あることを、習得するにしても、そもそも興味が持てないとしても、クラスとして、集団としての子どもたちが、その時その時代をともに切り抜けた体験を共有し合う実感のなかに、大切なものがあった。
お互いのこだわりはそこから溶けあうのだった。
共に切り抜けた子ども体験の共有しあう関係は、その時そこにいた者たちしか持たない宝物だった。
私たちは、それを言葉で軽々とやってのけてきた。
だから、それがどれほどの重みがあるかを、知らないできた。
そこには、同じクラスの一員という帰属感情がある。
同じ一年生だね、同じ仲間だね、というあふれる信頼感の行き交い、
子ども集団で表現されるあらゆる感情の表現、
言葉による感情表現、
身体による感情表現があり、
みんなで笑い合う時間、集団の中で身構えを忘れる油断してしまう感情がある。
ふつう学級の「介助員」という名前で働いていたときに、私がしていたことは、「教える、介助する、支援する」ではなかった。

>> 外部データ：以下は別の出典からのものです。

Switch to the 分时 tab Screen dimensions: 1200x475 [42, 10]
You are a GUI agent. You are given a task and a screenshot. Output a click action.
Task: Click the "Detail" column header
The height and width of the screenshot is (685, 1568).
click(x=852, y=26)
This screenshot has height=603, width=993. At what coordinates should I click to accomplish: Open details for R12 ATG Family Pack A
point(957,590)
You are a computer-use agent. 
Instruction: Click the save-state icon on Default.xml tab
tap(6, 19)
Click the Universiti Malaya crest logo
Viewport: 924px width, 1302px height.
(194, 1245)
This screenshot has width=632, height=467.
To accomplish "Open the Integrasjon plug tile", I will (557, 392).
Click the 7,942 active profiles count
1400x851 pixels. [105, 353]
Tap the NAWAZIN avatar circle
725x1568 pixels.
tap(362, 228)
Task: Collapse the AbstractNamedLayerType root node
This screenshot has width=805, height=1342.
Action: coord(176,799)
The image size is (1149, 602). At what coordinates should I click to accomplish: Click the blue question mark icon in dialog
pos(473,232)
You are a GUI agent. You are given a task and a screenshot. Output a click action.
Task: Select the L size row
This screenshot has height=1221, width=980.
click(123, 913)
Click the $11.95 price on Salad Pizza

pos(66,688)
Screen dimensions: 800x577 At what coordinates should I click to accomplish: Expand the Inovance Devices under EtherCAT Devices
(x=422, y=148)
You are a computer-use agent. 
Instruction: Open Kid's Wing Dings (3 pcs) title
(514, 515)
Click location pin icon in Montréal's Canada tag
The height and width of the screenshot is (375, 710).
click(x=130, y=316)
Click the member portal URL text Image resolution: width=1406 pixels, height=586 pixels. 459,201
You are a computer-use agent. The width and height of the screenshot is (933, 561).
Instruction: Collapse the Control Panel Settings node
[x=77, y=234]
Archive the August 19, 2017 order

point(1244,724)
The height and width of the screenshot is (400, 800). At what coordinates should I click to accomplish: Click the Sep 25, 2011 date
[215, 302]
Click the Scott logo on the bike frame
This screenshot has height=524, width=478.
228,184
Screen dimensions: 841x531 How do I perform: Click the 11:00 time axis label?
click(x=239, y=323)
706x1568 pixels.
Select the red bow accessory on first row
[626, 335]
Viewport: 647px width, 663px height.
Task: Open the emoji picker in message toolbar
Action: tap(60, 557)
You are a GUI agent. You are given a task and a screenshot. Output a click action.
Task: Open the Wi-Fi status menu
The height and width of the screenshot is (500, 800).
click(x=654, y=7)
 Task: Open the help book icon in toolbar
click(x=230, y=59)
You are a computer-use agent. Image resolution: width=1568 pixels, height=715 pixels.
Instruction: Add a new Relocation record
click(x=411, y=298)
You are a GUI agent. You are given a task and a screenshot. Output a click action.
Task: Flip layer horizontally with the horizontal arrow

「おはよう」から始まる、ふつうの対話に過ぎなかった。
根性悪の先生に「いるだけ」でいいのか、と問われ、「いるだけで上等だぜ」と言えたのは、「いま・ここ」で対話を始めなかったら、何も始まらないと知っていたから。
子どもが子ども時代から人生をはじめないで、どうするのか。
子どもの子ども時代とは、子ども同士の関係の時代なんだから。
だから、信念をもって「いるだけ」ってすごいよねと、喜び合ってきた。
そうして、お互いが「いること」、出会えたことの祝福から、対話は始まっていた。